Champions on Ice was a touring ice show in the United States. The show featured a large cast of both professional and Olympic-eligible figure skaters along with novelty acts such as skating acrobats. The shows were focused primarily on solo performances by the skaters rather than ensemble work or acting out stories.

The tour was originally run by Tom Collins Enterprises. Collins first organized the tour following the 1969 World Figure Skating Championships. It was initially known as the "Tour of World Figure Skating Champions", and featured top amateur skaters who performed under an arrangement with the International Skating Union (ISU).

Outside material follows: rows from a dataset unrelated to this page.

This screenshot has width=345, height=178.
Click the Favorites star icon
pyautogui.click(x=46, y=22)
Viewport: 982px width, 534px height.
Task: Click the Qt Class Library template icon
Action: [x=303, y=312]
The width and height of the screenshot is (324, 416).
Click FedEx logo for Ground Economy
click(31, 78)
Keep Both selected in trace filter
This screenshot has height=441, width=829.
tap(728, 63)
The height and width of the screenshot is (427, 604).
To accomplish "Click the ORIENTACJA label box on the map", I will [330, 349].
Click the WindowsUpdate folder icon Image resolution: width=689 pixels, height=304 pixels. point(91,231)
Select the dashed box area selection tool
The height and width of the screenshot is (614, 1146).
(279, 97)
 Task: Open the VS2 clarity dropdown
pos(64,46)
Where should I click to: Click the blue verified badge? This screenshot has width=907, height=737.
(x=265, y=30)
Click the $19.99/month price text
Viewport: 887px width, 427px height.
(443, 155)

When the ISU liberalized its amateur status rules in 1990, Collins began to add professional skaters to the tour, as well as active eligible competitors. The tour adopted the name of "Champions on Ice" in 1998.

In November 2006, Anschutz Entertainment Group and Sergio Cánovas purchased Champions on Ice. AEG is the owner of Champions on Ice U.S.A. while Sergio Cánovas owns the brand in the rest of the world. In 2008, Champions on Ice cancelled its tour and formed a partnership with Stars on Ice. In 2012, Sergio Cánovas's new Champions on Ice began touring internationally, headlined by Evgeni Plushenko.

Skaters who had a long association with the tour include Brian Boitano, Viktor Petrenko, Michelle Kwan, and Todd Eldredge.